Please find every line in the records below that contains the word "computer", and copy it.

TASK MATERIAL START

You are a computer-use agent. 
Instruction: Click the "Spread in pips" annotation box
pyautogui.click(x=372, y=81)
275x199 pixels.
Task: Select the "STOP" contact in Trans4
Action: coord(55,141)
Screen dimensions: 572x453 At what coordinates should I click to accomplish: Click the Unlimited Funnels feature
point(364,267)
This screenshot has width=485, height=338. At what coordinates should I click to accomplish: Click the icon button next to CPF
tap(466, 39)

TASK MATERIAL END
TASK MATERIAL START

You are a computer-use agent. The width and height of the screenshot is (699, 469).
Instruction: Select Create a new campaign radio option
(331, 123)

TASK MATERIAL END

*REPLY:*
You are a computer-use agent. 
You are a computer-use agent. The width and height of the screenshot is (699, 469).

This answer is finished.